Task goal -
Every line of the data that includes "card" should be copied out.

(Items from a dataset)
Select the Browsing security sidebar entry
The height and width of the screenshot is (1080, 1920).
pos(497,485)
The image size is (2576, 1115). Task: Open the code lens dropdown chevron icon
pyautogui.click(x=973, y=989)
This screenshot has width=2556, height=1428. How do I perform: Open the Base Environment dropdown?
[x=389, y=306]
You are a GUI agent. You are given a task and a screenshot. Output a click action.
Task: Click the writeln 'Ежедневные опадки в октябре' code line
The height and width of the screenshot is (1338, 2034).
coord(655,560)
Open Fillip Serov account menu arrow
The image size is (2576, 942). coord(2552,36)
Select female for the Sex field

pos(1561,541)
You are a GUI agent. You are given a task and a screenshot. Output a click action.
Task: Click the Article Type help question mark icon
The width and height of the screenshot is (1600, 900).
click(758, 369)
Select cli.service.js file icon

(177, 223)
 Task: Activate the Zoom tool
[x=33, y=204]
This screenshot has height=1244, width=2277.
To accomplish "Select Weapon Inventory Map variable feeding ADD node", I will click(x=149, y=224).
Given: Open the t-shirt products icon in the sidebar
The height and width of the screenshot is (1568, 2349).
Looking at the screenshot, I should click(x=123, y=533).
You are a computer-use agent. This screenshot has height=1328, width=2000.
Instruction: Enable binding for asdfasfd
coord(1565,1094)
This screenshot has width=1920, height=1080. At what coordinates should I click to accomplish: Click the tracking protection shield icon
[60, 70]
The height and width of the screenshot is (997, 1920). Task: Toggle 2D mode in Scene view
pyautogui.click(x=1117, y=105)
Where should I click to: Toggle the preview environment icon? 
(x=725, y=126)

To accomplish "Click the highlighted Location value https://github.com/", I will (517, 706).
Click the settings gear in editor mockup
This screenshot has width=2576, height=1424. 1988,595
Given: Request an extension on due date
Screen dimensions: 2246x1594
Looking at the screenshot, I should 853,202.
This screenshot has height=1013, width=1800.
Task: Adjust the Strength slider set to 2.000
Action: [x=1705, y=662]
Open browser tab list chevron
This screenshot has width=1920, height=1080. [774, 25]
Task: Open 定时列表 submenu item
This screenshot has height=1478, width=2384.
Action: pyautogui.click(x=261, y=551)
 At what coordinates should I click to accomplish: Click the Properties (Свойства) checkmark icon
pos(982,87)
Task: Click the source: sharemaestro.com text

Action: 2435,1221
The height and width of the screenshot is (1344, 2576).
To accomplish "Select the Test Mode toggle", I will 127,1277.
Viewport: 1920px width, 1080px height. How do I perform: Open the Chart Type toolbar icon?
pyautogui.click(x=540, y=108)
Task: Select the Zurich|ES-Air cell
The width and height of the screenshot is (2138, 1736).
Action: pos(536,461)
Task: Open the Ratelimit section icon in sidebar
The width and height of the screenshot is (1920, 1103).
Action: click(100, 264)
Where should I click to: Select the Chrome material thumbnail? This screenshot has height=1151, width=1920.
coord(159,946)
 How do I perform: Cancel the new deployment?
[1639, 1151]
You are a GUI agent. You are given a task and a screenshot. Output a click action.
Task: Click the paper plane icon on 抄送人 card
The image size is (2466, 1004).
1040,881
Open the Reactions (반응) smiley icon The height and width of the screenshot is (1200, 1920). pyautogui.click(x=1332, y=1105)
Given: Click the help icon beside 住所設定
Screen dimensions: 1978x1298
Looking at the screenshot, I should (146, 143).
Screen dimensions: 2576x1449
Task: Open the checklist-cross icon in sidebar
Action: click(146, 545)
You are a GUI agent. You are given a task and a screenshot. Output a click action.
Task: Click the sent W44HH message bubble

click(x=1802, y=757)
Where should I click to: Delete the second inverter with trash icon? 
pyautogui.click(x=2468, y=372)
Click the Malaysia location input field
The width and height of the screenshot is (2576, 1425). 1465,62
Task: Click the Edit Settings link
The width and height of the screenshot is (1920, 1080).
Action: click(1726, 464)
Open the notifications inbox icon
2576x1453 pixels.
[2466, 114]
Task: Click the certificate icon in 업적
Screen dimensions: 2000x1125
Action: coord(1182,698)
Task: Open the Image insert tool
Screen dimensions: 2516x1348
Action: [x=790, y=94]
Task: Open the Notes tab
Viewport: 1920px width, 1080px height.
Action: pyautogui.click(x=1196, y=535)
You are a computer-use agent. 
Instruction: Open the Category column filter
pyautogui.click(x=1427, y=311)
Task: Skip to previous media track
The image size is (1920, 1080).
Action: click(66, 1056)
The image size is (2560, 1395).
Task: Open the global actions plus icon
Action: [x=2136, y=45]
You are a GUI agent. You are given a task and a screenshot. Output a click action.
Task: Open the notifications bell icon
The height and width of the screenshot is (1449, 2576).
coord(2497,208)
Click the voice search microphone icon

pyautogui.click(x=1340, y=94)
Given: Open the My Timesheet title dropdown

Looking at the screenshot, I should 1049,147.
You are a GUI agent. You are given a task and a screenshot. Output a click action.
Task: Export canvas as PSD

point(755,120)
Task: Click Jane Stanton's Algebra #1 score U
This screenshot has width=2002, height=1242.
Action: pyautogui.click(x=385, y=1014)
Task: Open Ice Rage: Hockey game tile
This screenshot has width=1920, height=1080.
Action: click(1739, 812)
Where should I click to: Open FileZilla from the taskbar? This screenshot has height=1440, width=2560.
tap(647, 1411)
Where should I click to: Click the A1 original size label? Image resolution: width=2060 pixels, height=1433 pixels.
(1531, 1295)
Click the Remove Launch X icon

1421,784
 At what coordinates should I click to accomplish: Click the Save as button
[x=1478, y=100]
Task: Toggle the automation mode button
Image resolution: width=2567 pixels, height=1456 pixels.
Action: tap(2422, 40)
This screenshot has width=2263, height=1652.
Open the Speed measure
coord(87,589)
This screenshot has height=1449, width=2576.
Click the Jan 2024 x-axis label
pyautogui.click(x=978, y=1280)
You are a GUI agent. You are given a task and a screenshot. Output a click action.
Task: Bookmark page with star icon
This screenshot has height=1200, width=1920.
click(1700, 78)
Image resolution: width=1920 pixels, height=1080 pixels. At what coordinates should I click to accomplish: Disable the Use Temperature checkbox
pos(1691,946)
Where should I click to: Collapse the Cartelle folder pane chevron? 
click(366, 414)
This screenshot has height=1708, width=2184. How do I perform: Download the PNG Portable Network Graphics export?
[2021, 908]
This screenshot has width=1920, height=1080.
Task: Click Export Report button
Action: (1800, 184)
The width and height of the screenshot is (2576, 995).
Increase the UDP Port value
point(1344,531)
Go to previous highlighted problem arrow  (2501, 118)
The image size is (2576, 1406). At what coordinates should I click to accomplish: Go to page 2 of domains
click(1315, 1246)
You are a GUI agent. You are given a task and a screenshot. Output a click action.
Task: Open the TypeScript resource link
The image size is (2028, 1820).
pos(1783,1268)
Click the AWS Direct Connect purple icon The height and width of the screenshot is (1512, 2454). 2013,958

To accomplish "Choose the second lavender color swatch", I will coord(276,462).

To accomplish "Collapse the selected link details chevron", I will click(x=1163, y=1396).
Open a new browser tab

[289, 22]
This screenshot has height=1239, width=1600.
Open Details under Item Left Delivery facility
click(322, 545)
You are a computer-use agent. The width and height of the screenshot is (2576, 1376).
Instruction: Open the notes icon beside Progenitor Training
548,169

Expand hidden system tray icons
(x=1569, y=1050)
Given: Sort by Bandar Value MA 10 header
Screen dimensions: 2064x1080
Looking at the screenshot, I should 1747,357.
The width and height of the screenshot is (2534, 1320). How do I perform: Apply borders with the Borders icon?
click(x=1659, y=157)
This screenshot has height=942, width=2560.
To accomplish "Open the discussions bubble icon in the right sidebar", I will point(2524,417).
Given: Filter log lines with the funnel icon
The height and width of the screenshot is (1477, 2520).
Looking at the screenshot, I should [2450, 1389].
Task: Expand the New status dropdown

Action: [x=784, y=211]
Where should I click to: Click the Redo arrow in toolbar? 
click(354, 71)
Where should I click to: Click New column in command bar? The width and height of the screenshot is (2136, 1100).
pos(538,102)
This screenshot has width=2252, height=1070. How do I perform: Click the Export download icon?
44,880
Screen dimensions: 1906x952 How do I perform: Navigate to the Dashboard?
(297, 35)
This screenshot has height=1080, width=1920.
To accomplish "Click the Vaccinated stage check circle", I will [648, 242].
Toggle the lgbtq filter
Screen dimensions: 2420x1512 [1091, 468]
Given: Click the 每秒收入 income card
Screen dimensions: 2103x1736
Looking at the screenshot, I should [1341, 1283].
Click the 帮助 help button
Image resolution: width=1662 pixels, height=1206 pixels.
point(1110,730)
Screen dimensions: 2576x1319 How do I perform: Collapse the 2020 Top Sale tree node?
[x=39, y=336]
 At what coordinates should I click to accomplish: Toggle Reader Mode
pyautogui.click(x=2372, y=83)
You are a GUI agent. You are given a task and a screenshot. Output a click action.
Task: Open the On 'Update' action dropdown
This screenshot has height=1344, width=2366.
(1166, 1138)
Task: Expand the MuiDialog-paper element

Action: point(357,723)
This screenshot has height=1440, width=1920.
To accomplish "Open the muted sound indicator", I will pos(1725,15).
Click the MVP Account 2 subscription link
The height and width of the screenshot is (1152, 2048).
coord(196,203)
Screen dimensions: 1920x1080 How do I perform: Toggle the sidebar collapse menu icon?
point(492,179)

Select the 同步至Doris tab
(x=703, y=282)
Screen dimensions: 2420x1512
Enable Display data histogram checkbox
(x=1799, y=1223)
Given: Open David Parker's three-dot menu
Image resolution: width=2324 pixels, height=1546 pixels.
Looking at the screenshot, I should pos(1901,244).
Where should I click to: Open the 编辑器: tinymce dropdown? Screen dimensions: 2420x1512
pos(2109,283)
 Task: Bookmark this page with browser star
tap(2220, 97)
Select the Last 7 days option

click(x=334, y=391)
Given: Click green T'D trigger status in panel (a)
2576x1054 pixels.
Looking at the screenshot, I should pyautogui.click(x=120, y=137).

Exercise response -
Task: Click the paper plane icon on 抄送人 card
Given: Click the 每秒收入 income card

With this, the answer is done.